If you have a particular religious belief and you would like your child to follow that belief it is simply not reasonable to expect them to do so simply because they go to Sunday School once a week. Those kids must be hearing about that belief which you hold so dear on a daily basis. They better be hearing your prayers and be seeing them work in your life. They had better be reading those beliefs on the walls of your home and they must be hearing discussions of that belief at the dinner table! (Note: It is hard to use repetition as a tool of instruction if you don't spend lots of time with your kids! Dinner table discussions are impossible if a family doesn't eat together or if the TV is on!)

Now, this next step in the use of repetition must be paid considerable attention. When a parent says, "If I've told Johnny once, I've told him a thousand times," we can show you the slow learner… and it is not Little Johnny! Doesn't it stand to reason that if a parent has said something a thousand times and the child is still not doing what the parent said, that those words aren't working? When we apply this "rule of repetition" with kids we must remain always on the lookout for new ways to say the same thing. 

If we have said something three times and they do not seem to be using it then we must not give up, or become frustrated or angry, and we must never say, "I've tried everything." At this point we must simply become creative and figure out another way to say the same thing. (And always remember that often the worst way to "say" something to a child is with words. Demonstrate it, role play it, do it yourself, point out the lesson you are teaching as others use it to make their life easier or more fun, but keep repeating it!)

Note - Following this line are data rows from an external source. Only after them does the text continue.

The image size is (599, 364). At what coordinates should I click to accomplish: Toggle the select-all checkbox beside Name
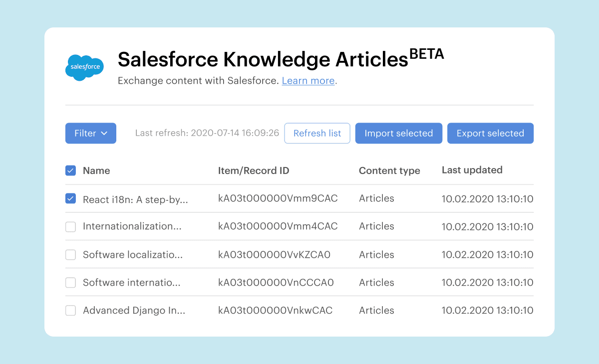pyautogui.click(x=71, y=171)
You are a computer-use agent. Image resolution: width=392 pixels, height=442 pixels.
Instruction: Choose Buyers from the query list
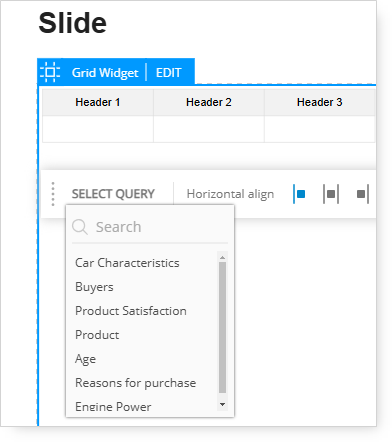point(94,287)
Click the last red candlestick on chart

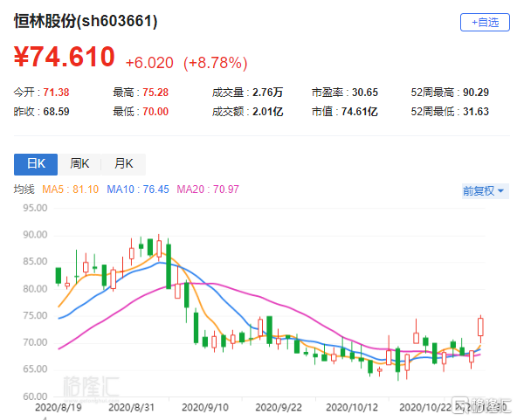click(480, 327)
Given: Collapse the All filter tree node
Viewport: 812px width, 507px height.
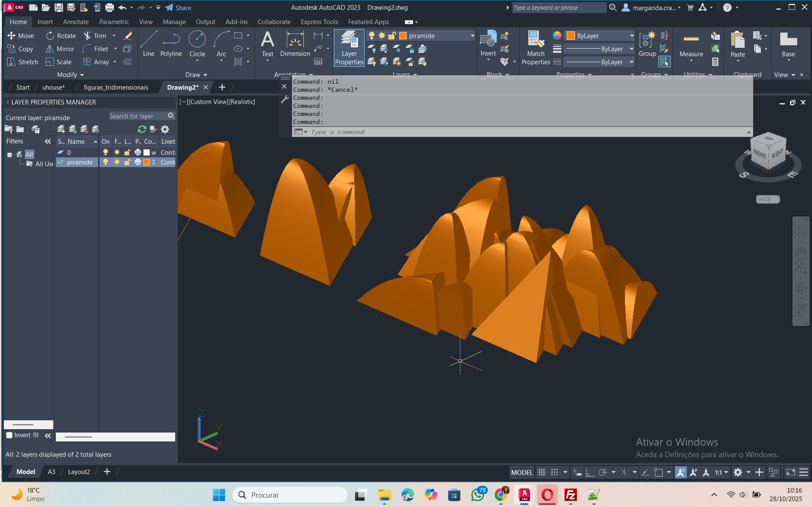Looking at the screenshot, I should coord(9,155).
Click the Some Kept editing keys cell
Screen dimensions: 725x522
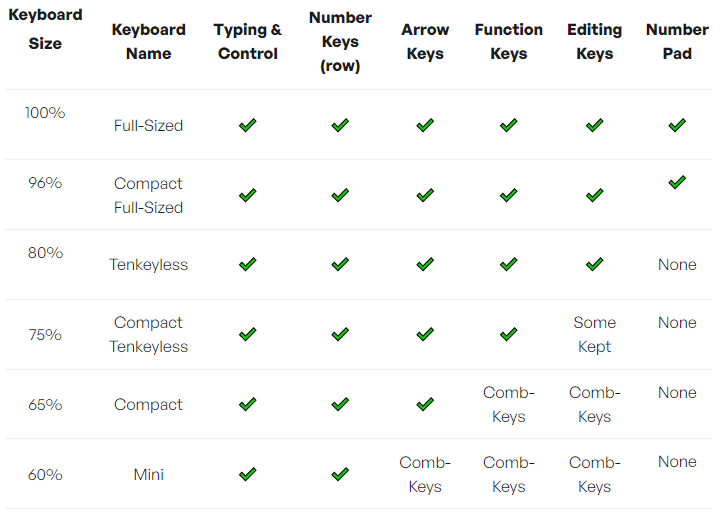(594, 334)
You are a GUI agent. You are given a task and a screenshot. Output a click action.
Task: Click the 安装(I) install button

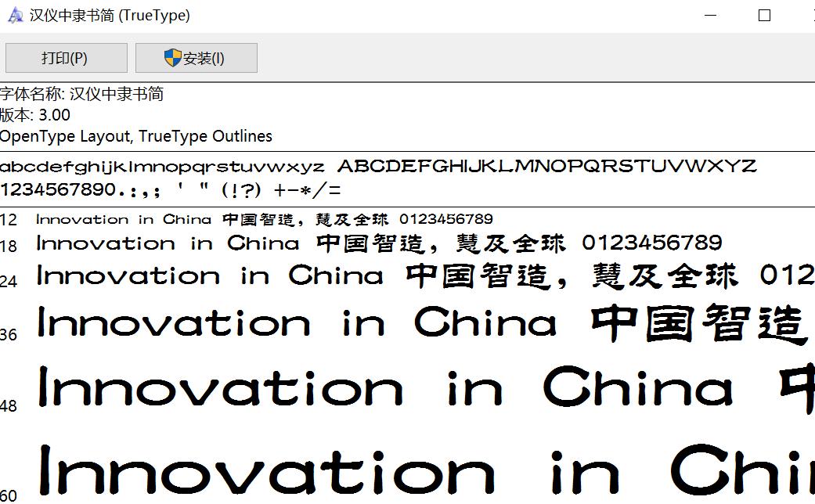pos(196,59)
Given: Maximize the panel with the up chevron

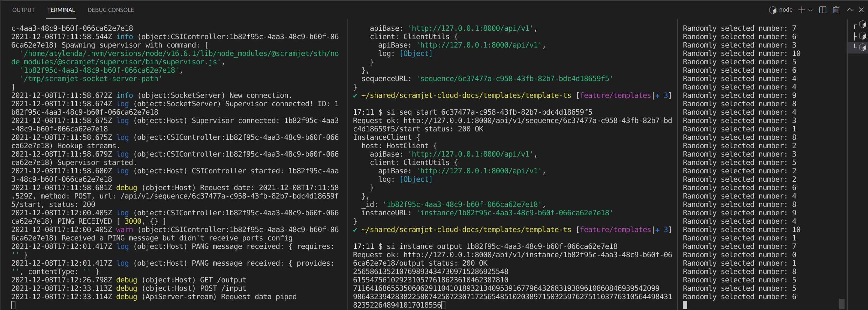Looking at the screenshot, I should coord(849,10).
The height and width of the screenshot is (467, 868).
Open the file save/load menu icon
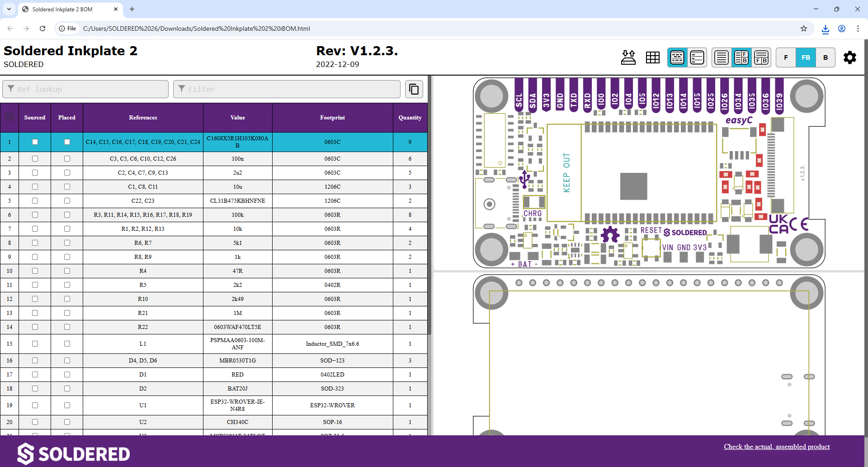pos(628,57)
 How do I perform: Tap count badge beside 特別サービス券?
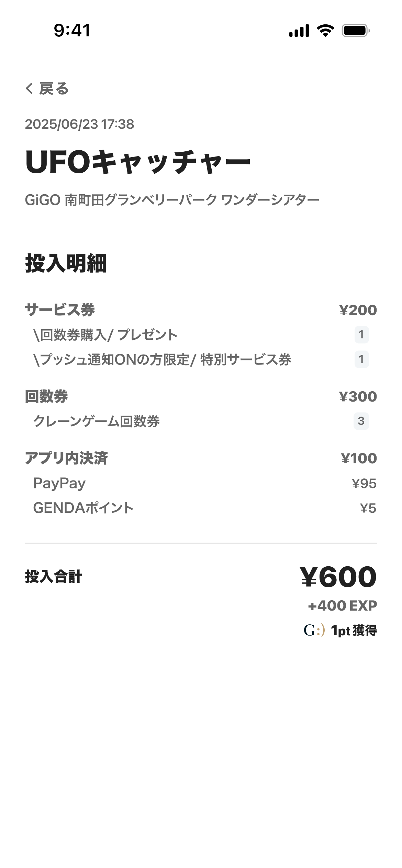(361, 359)
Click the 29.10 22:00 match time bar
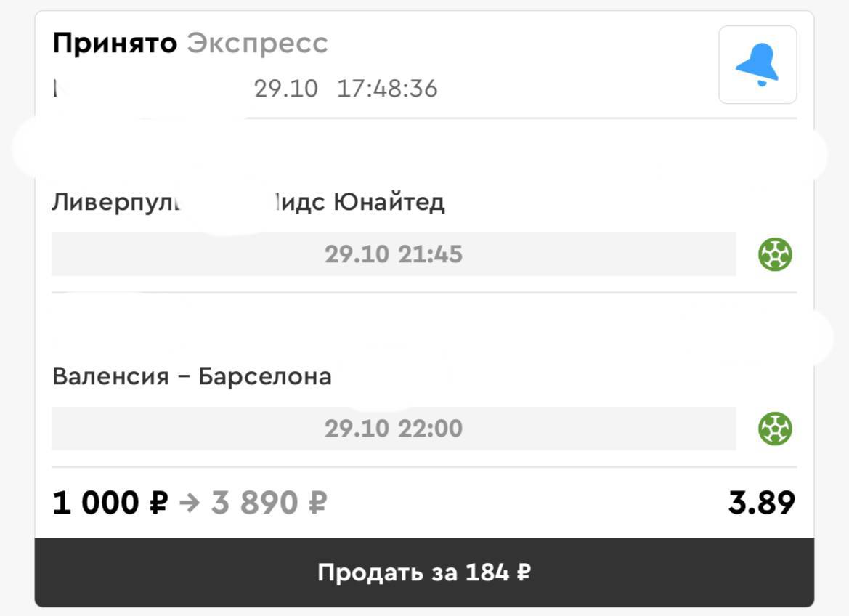This screenshot has width=849, height=616. pos(394,429)
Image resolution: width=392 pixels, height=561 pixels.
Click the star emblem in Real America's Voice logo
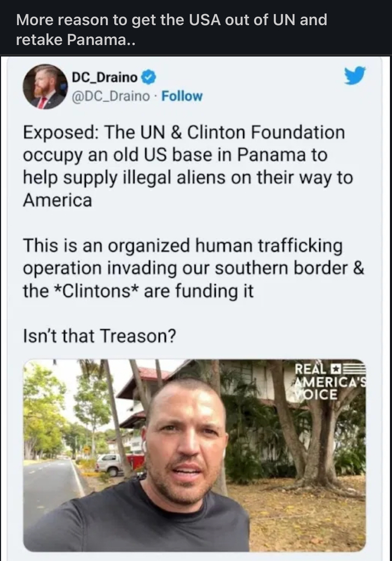[x=336, y=368]
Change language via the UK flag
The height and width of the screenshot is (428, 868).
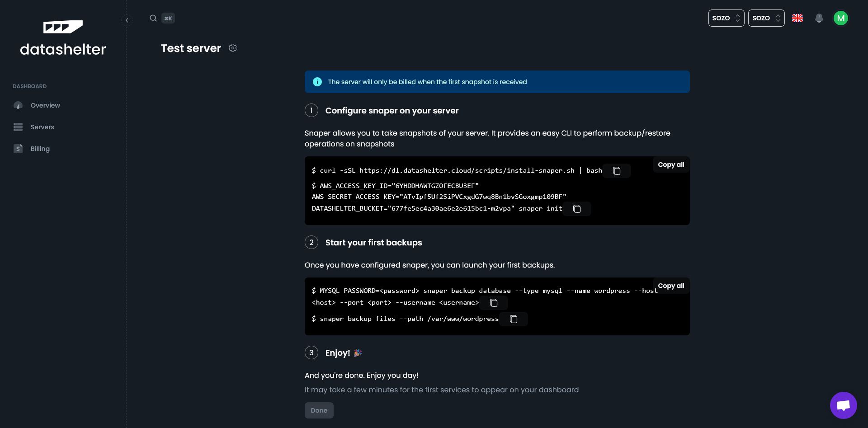coord(797,18)
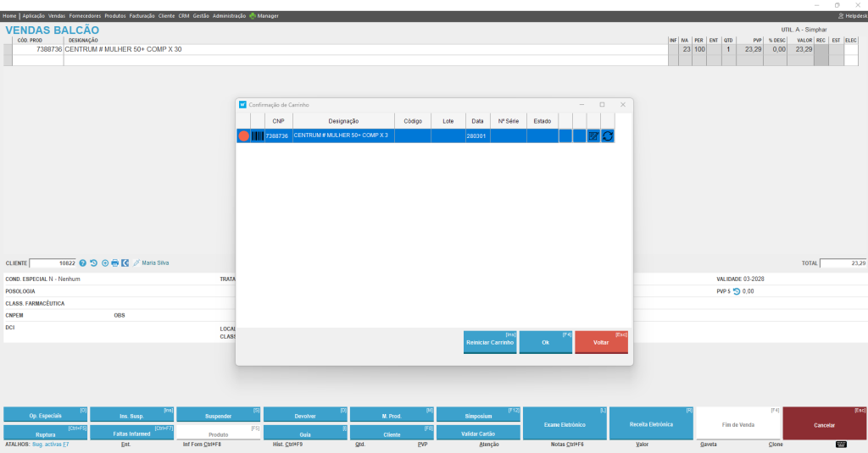Open the edit icon in the Centrum row
Screen dimensions: 868x453
(x=593, y=135)
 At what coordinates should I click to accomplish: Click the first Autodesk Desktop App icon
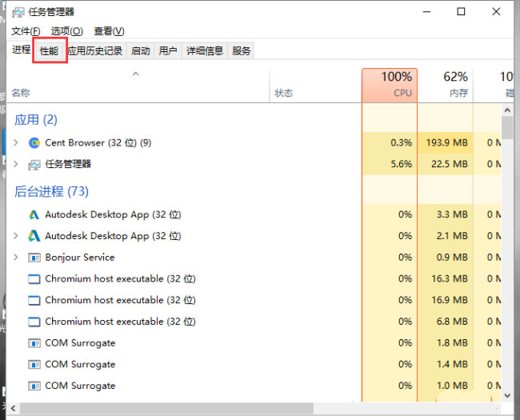34,215
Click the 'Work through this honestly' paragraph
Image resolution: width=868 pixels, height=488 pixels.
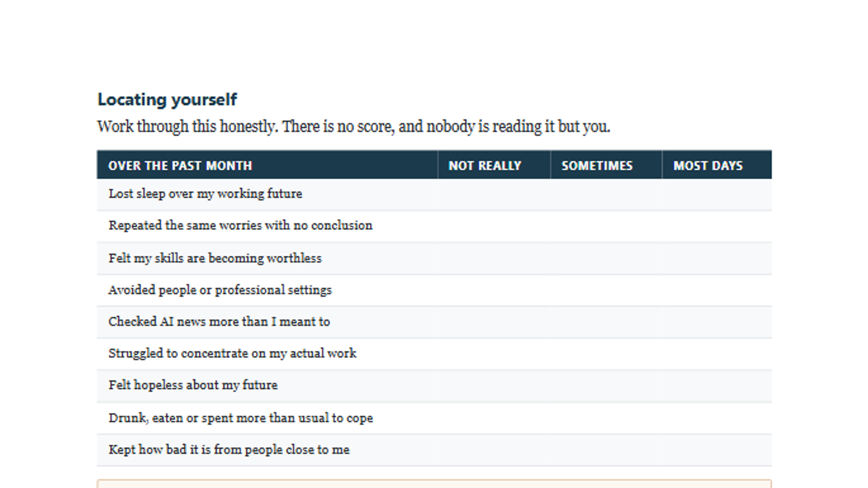coord(353,127)
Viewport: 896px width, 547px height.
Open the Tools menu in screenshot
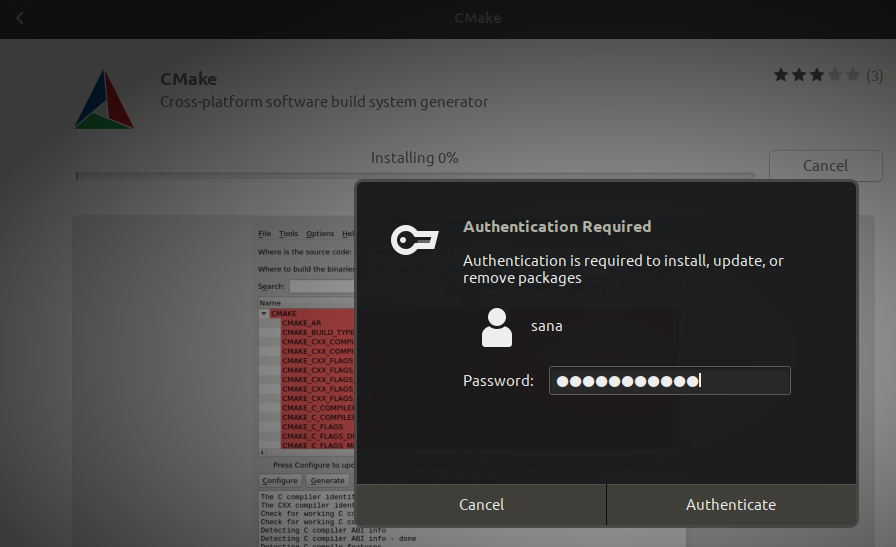tap(288, 234)

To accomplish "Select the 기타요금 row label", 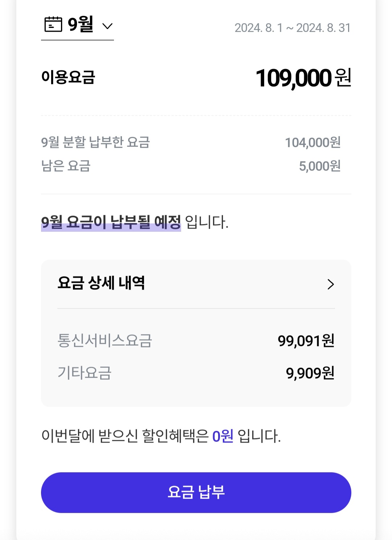I will pyautogui.click(x=84, y=373).
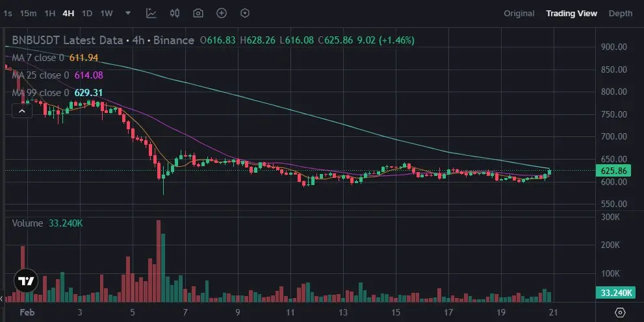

One thought bears consideration in closing this discussion on repetition. We do not mean that parents should become nags. When we say repetition should be applied we are speaking about the big lessons in life, which are taught over time. We do believe that simple requests for help around the house or for simple compliance with parental commands it is possible to expect action from kids following the first statement. In order to get that kind of response it is necessary to insure that the child knows what you said. One great way to find out if they have actually heard you is to ask them to repeat your request back to you by saying, "What do I need?" or "What did I ask you to do?" Then practice these three important steps to insure compliance: 

1. Say what you mean. 
2. Mean what you say. 
3. Do what you say you are going to do. 

Make all requests for action in a pleasant tone of voice. Precede requests for action with "please," and end them with "thank you." Keep request for action to a bare minimum, but do not ever make a request for a child's action if you are not willing to take the time to insure that it is done exactly as requested and at the time requested. This will establish very clearly for your children that you: say what you mean, mean what you say, and do what you say you are going to do!

Repeat the important lessons in life in as many ways as you can creatively devise and they might just become the ideas that rule the world of your children!